§ WHAT IS REQUIRED
Extract the passage from the text on corporate culture below, starting with "The Value of" and going on through "of an impact.", copied word for word.

§ SUPPLIED TEXT
_ _ _ _
The Value of Corporate Culture
We study which dimensions of corporate culture are related to a firm's performance and why. We find that proclaimed values appear irrelevant. Yet, when employees perceive top managers as trustworthy and ethical, firm's performance is stronger. We then study how different governance structures impact the ability to sustain integrity as a corporate value. We find that publicly traded firms are less able to sustain it. Traditional measures of corporate governance do not seem to have much of an impact.
_ _ _ _
§ DATASET
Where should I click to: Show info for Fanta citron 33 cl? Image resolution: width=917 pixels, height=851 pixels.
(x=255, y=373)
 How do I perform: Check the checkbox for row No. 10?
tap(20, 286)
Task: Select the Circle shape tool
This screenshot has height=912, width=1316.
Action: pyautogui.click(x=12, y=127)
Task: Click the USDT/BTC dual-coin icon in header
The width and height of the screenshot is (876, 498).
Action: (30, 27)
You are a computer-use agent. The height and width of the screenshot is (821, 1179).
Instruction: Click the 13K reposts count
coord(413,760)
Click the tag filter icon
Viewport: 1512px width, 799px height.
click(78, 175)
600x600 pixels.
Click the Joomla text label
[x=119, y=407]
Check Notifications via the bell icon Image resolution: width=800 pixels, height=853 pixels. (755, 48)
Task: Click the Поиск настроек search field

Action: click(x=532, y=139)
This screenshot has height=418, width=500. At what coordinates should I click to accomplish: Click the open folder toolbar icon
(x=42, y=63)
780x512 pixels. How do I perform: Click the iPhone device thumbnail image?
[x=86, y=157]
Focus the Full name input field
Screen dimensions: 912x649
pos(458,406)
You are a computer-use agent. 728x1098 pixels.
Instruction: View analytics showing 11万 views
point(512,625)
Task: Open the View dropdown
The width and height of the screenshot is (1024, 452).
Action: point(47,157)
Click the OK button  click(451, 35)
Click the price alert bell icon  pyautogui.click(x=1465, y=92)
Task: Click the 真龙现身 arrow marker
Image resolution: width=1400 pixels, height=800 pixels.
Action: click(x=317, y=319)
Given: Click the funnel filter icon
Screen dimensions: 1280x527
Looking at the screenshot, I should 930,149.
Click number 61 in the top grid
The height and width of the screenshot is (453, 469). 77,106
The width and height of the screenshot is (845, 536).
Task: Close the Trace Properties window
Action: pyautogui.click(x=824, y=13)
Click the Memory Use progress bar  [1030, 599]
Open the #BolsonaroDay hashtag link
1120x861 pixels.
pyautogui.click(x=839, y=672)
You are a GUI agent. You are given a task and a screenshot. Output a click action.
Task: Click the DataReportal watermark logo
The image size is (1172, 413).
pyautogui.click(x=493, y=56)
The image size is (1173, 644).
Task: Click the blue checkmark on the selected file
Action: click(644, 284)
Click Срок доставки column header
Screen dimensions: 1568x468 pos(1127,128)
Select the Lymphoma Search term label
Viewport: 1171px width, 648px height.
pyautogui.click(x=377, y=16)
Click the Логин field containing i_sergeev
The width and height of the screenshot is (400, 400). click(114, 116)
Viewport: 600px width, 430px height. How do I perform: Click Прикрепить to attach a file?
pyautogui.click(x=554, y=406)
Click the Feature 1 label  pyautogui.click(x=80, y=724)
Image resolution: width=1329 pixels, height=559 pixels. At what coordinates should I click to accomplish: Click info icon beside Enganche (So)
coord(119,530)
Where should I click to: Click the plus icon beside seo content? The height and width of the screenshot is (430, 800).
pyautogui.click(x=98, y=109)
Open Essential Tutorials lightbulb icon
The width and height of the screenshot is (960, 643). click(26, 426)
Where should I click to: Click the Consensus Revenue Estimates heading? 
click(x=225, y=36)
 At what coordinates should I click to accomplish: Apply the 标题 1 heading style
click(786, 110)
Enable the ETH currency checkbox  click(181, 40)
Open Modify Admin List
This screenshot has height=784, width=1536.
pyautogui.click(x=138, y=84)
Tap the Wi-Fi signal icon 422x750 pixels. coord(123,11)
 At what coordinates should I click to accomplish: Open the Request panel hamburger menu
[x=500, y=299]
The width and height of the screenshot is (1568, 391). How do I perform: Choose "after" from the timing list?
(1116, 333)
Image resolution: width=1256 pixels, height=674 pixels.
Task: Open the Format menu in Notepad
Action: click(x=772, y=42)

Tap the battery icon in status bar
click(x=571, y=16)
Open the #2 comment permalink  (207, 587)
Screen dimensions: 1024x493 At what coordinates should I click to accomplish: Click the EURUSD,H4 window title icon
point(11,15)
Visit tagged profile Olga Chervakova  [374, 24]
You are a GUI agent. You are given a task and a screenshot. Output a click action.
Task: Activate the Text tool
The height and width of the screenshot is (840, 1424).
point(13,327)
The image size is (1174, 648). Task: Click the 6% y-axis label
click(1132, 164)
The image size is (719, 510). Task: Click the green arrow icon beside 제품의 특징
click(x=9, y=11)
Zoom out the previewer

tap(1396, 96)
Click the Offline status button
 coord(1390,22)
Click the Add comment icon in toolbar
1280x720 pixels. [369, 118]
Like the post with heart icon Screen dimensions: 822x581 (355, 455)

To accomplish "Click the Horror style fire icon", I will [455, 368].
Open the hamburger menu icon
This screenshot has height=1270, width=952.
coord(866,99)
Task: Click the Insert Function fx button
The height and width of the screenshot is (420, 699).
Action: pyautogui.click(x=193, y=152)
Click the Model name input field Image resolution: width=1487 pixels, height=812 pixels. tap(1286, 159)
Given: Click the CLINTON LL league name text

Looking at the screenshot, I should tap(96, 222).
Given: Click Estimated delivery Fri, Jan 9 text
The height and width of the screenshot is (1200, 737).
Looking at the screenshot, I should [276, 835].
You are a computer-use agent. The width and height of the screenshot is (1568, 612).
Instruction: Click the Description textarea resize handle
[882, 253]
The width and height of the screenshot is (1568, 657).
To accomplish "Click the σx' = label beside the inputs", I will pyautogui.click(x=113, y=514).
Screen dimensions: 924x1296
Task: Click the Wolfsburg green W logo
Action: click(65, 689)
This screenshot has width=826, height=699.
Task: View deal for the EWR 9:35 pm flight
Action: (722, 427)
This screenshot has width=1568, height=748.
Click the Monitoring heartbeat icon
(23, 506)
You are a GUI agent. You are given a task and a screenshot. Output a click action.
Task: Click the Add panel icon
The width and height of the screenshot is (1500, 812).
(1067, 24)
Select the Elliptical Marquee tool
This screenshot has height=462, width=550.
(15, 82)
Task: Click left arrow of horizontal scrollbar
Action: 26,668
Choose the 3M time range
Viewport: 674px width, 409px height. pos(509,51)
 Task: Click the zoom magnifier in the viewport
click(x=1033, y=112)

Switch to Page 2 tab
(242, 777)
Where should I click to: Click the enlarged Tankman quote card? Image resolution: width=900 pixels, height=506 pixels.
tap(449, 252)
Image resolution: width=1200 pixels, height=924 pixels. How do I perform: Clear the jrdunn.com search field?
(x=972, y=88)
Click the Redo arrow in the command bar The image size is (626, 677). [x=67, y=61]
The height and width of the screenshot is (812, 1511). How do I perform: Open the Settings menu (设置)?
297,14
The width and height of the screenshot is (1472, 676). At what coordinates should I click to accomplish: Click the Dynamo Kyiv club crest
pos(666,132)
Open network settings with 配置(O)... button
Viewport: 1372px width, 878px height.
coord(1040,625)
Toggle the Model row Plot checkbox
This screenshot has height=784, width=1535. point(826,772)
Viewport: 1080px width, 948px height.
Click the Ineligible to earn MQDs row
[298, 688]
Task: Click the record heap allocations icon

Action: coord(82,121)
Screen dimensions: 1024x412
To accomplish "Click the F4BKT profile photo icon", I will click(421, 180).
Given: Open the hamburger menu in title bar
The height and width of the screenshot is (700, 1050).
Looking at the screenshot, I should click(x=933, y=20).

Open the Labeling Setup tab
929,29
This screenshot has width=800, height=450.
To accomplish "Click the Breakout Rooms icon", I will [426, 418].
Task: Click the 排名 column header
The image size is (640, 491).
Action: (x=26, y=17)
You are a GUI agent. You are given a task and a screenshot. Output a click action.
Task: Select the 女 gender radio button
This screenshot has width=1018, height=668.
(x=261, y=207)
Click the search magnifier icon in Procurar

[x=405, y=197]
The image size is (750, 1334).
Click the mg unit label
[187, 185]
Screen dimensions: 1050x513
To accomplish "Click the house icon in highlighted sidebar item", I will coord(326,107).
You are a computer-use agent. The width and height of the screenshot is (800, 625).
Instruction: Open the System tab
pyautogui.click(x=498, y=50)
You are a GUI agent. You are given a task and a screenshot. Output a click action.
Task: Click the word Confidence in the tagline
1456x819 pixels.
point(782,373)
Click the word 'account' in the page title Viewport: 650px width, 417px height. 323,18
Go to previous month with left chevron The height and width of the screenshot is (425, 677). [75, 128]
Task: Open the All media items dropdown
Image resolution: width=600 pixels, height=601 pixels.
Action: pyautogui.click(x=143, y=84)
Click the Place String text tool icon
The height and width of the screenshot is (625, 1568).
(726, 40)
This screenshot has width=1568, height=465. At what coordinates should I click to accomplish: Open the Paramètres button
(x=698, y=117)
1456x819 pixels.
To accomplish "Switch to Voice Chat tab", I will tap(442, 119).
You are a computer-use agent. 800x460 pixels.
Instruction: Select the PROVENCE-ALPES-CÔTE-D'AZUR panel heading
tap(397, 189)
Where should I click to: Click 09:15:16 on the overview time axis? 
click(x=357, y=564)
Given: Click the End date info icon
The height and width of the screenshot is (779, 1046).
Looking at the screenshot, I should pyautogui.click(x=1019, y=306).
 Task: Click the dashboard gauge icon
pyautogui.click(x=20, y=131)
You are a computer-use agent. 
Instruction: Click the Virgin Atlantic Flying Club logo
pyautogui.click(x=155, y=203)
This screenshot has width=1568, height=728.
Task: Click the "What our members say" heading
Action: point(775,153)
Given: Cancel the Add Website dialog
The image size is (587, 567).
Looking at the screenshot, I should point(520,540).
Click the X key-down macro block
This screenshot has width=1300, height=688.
_ _ _ _
§ RESPONSE TO THIS TASK
The Value of Corporate Culture
We study which dimensions of corporate culture are related to a firm's performance and why. We find that proclaimed values appear irrelevant. Yet, when employees perceive top managers as trustworthy and ethical, firm's performance is stronger. We then study how different governance structures impact the ability to sustain integrity as a corporate value. We find that publicly traded firms are less able to sustain it. Traditional measures of corporate governance do not seem to have much of an impact.